THE INN AT PERRY CABIN, MARYLAND
12 JUNE 2007
Good morning Excellencies,
Ladies and Gentlemen,
It is a pleasure for me to be invited once again to participate in a conference organized by the Stanley Foundation. I commend the Foundation for addressing a timely subject of discussion – “the Implementation of the UN Global Counter-Terrorism Strategy”
Combating international terrorism is a topic closely linked to the work of the United Nations with all its relevant organs; and is closely monitored by the world at large. Terrorism harms peace and security, as well as violates human rights and the rule of law – the core values that the United Nations stands for.
This responsibility is shouldered by all Member States equally.
On 8 September 2006, the General Assembly collectively adopted the UN Global Counter-Terrorism Strategy. The adoption of the Strategy was a message of courage and cooperation. It reflects the ability of the entire membership to deal with the current political challenges of the world.
Since the launch of the Strategy on 19 September 2006, I have occasionally been informed of the progress made on the implementation of the Strategy. In this regard, I commend everyone who has taken the implementation of the Strategy seriously. This is indeed an encouraging trend. One that I hope continues to further our advancement to adopt a comprehensive convention on international terrorism. It is imperative that we work together and build momentum to conclude the negotiations on this convention as soon as possible.
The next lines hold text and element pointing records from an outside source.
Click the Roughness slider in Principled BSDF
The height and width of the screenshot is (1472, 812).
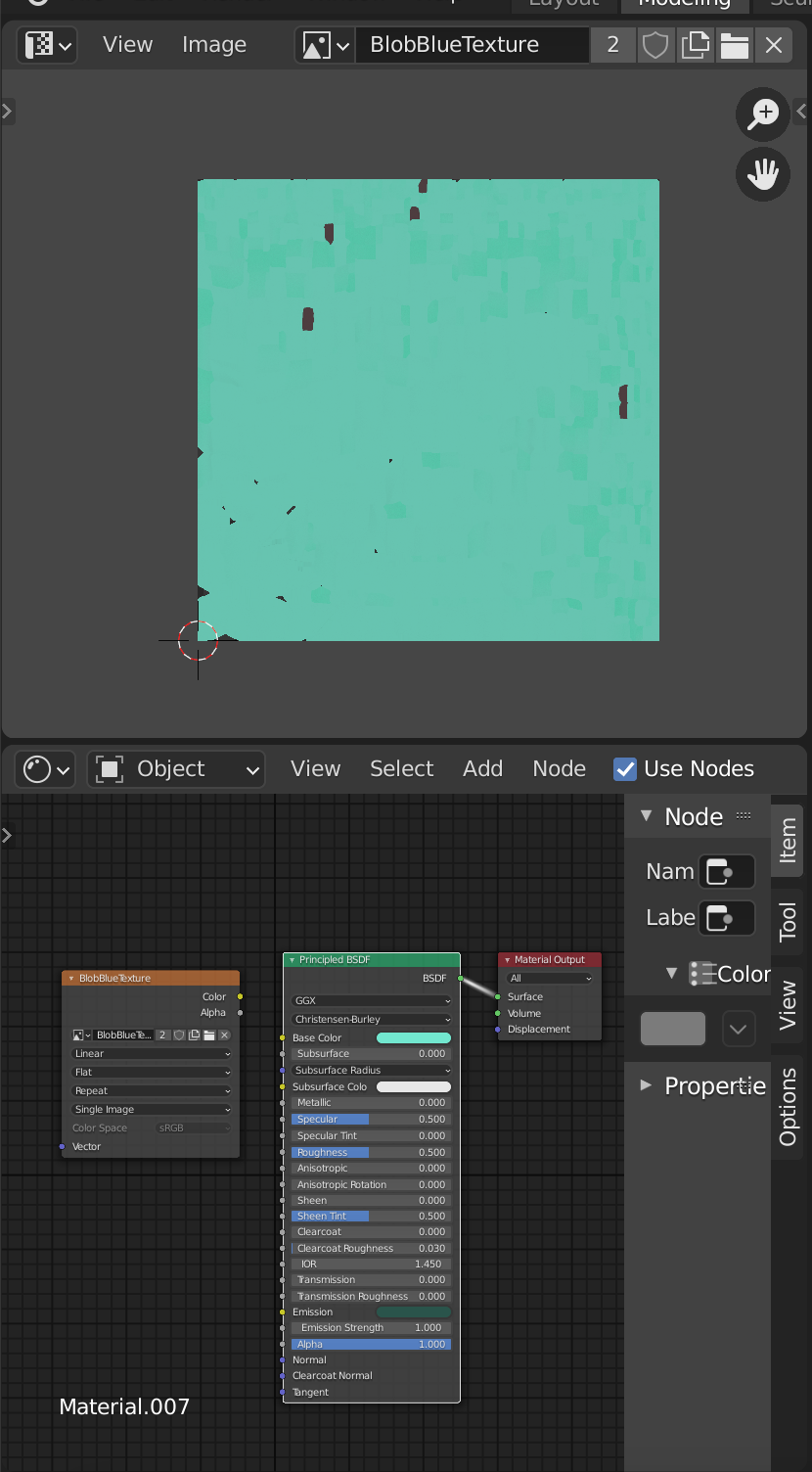371,1152
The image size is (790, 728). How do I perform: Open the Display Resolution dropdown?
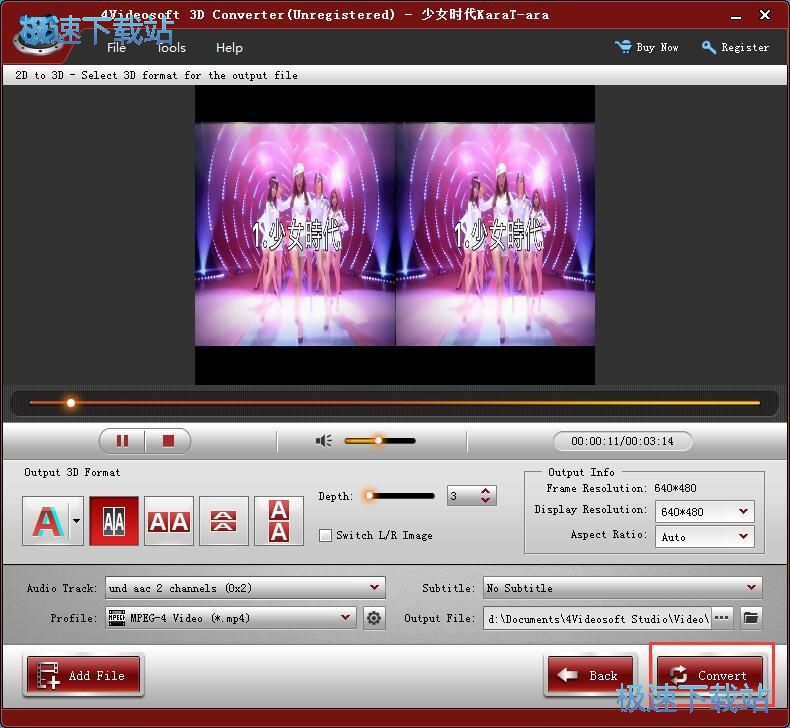743,512
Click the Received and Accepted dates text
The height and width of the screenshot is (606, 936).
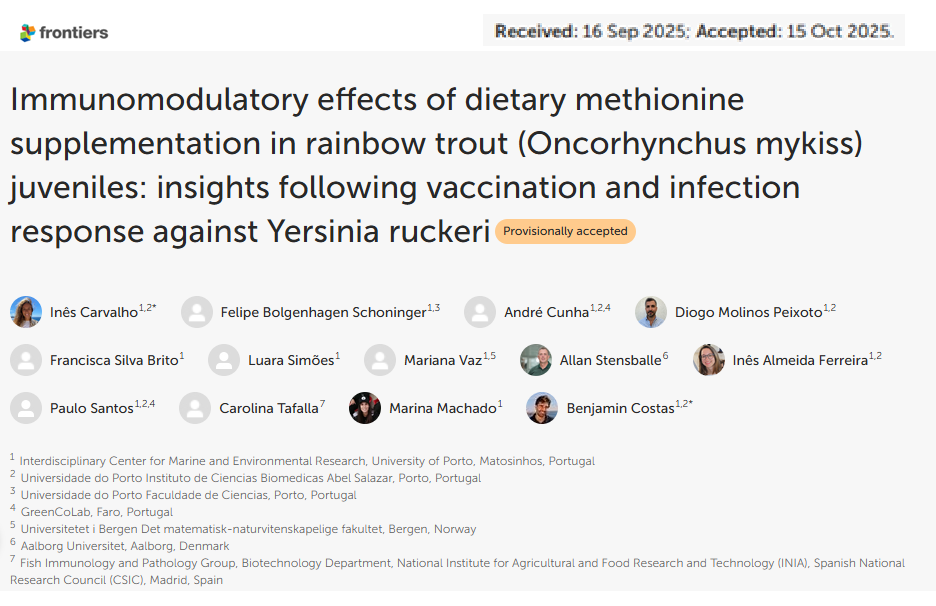(x=694, y=31)
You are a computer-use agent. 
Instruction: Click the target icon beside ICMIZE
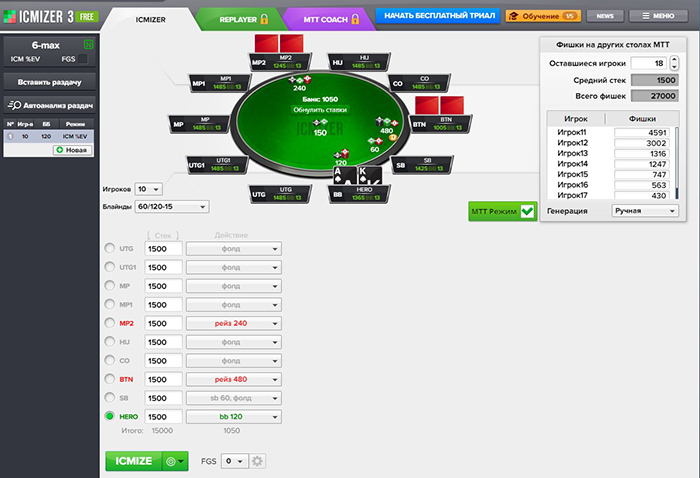pos(174,461)
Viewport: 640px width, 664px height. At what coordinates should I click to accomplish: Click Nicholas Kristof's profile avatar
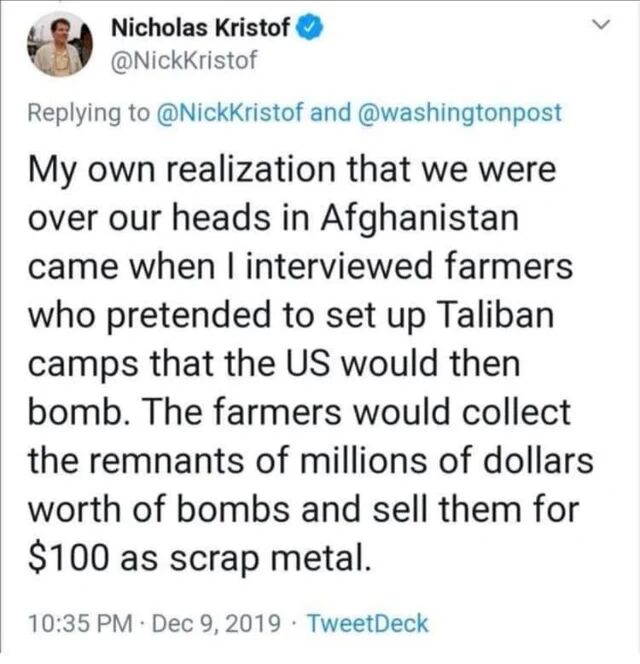tap(60, 44)
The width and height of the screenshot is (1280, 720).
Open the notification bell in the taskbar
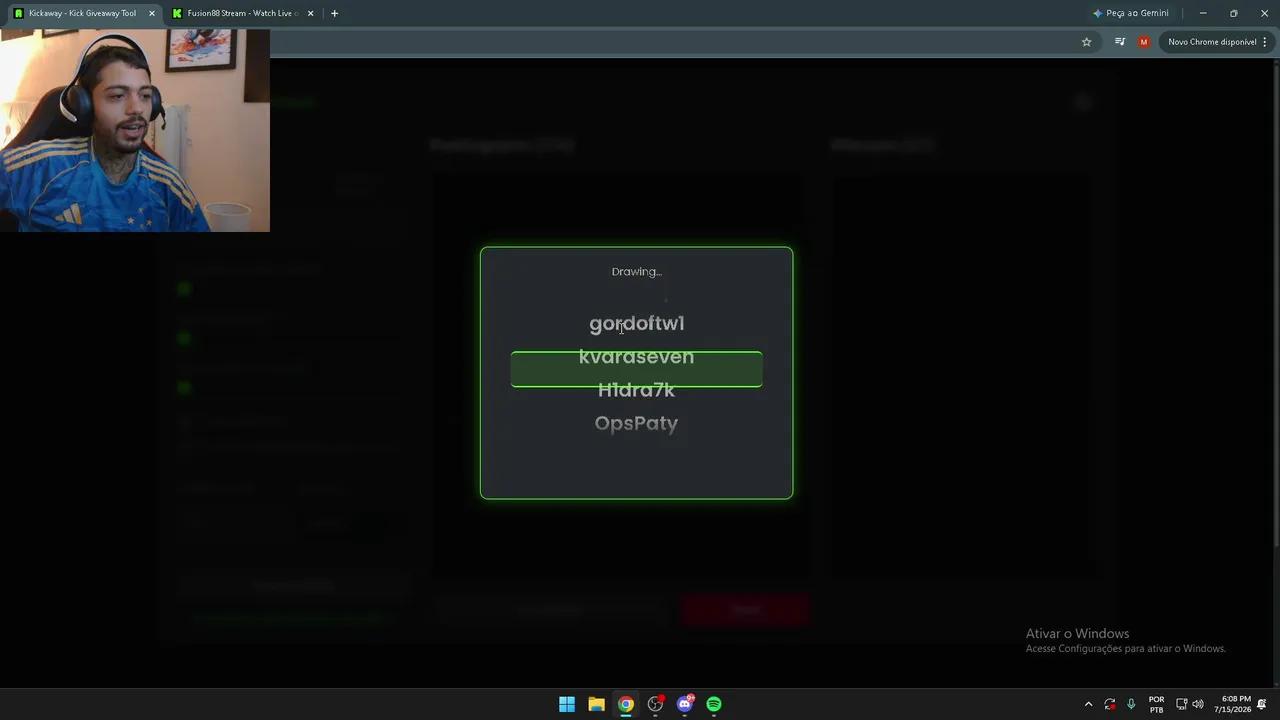1263,704
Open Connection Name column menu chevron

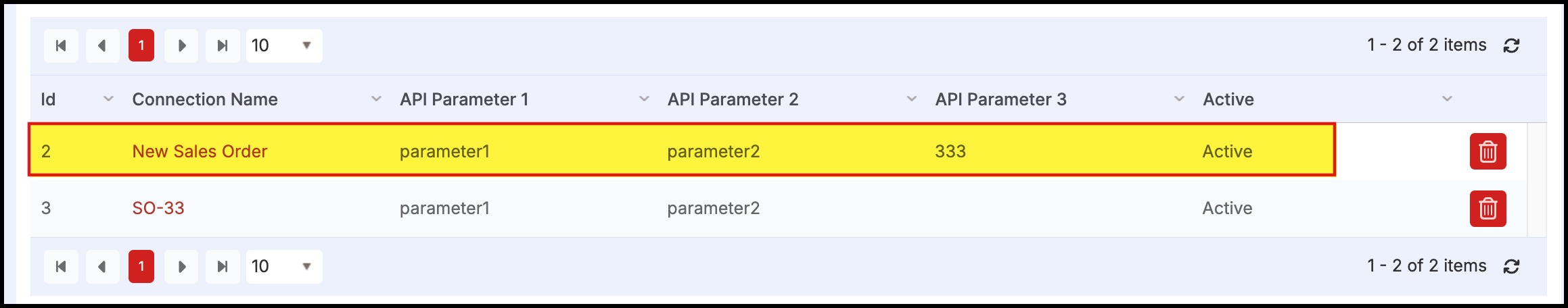(377, 99)
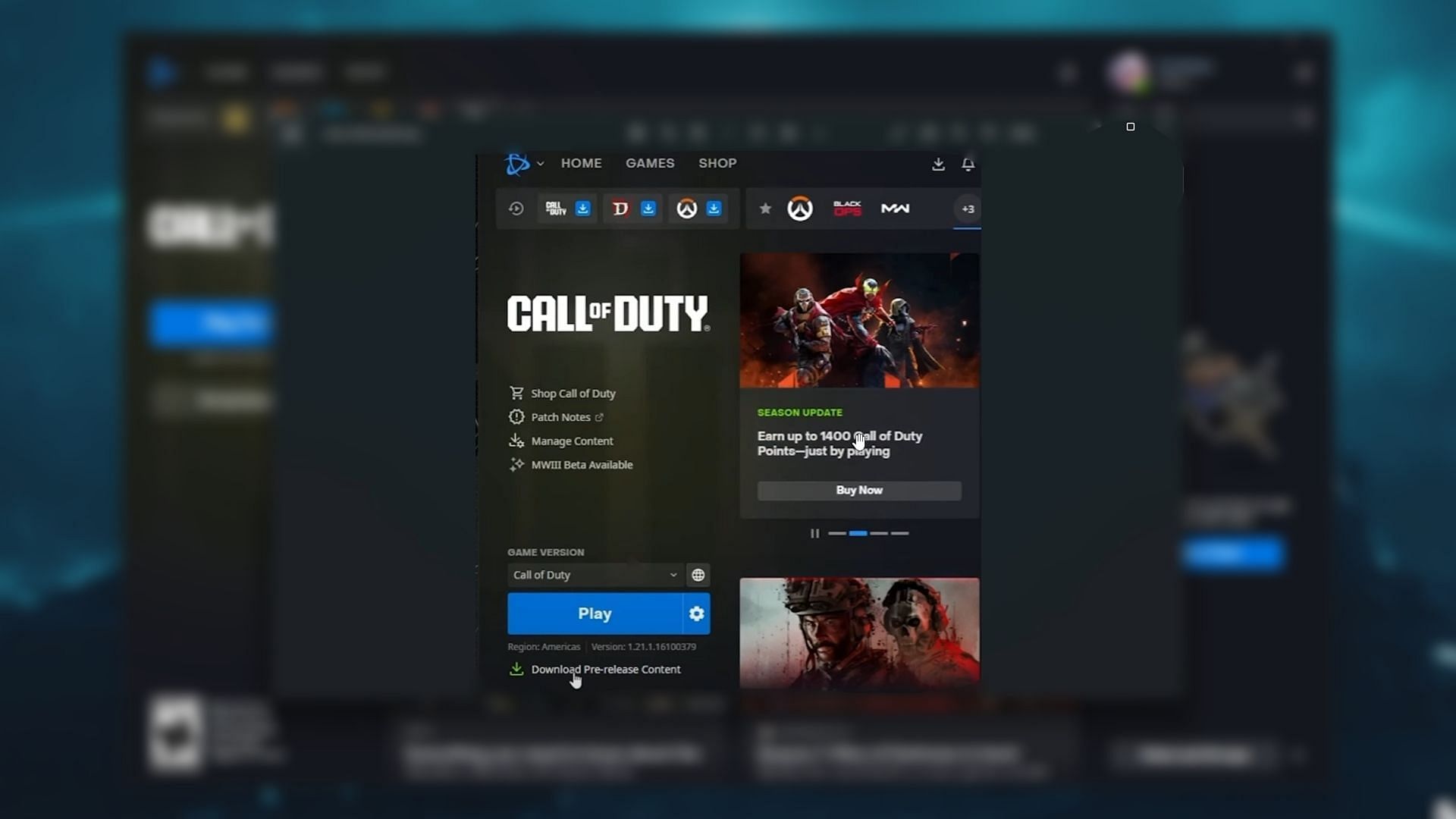The width and height of the screenshot is (1456, 819).
Task: Click the Buy Now button for season update
Action: (x=858, y=490)
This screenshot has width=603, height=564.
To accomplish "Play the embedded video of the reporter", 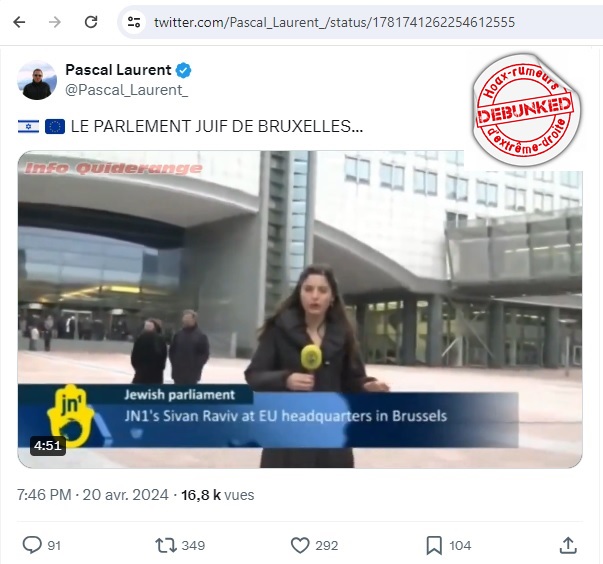I will pos(300,309).
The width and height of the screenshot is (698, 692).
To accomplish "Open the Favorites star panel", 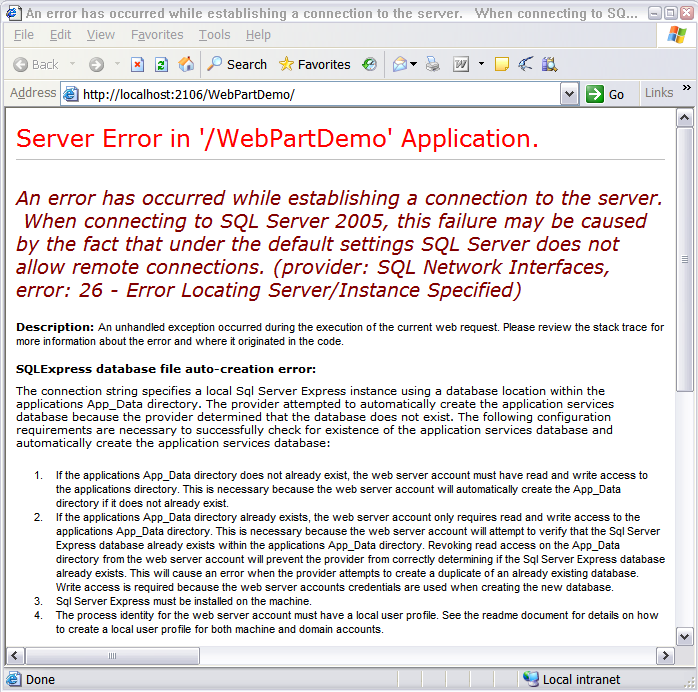I will [314, 64].
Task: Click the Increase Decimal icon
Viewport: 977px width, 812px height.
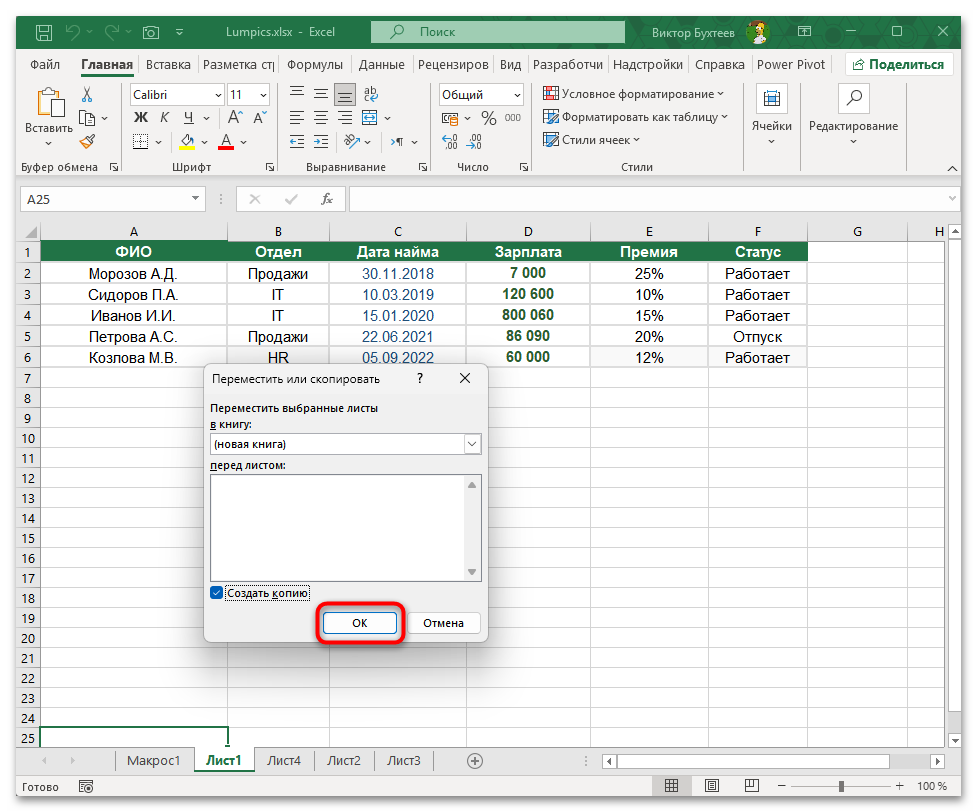Action: (450, 141)
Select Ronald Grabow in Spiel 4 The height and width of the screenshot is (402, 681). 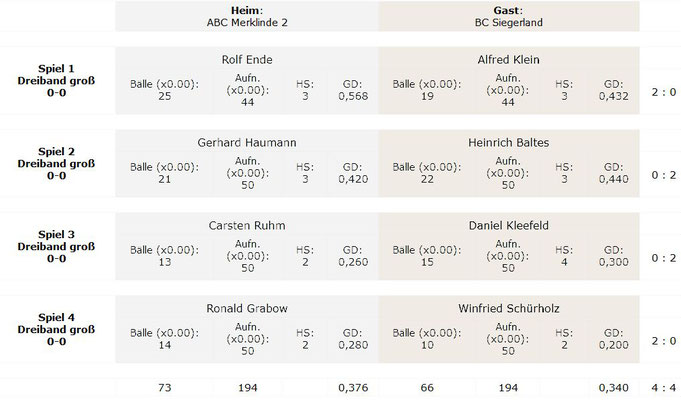pyautogui.click(x=247, y=308)
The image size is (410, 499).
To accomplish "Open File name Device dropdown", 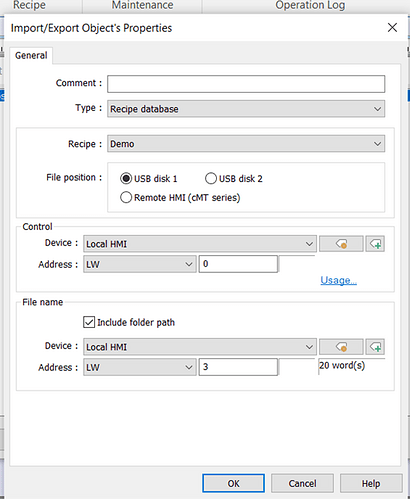I will (x=200, y=347).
We are all aware that terrorism cannot be defeated through law enforcement alone. Deep-rooted resentments arising from poverty, social inequality, political problems, and extremism serve as fuel to terrorism propaganda. And, they must be tackled through greater economic competitiveness, education and equality. They are the most effective long-term and sustainable measures against terrorism.
Ladies and Gentlemen,
The threat of terrorism has created fear in us all. Fear is the most basic human emotion in response to danger. However, there is a fine line between heeding dangers and acting out of fear. We should not allow irrational fears to control us.
We must be mindful that in our quest to protect all nations and peoples of the world we should not undermine the core values such as equality and opportunity for all, as well as freedom of speech and religion. This is why initiatives that promote dialogue among and within cultures and religions are so important and are one of the main priorities of the General Assembly.
Ladies and Gentlemen,
As the world progresses, we need to develop effective tools that are in-line and responsive to these advances. The rich discussions over the past few days have addressed some important contemporary issues that must be taken into account in implementing the Strategy. They have also reflected that much remains to be done.
In this regard, we must offer our support to the Counter-terrorism Task Force and ensure that it has the necessary resources to be able to undertake its important task, including enhancing capacity of Member States to implement the Strategy.
We must harness the potential of the internet as a preventative measure to combat terrorism. But we must also be mindful that it is a double-edged sword – it can also be abused by terrorists to incite terrorist acts. Thus we certainly need to explore options of dealing with such abuse as soon as possible.
We must ensure that the media carries-out their responsibility in reporting news as accurately and as balanced as possible.
We must also ensure that civil society and the private sector are more involved in the process of implementation of the Strategy.
It is essential that we examine these key issues among others to ensure that we make serious progress in the implementation of the Strategy.
Let me conclude by thanking the Stanley Foundation for organizing this meeting. And, I trust that this conference will outline effective recommendations to help promote the implementation of the Strategy. I commend all of you that participated throughout these past few days to help further our cooperative efforts in the fight against terrorism.
We need to continue to act towards fighting this evil; for whatever dangers arise in the actions we take, the dangers of in-action are far greater.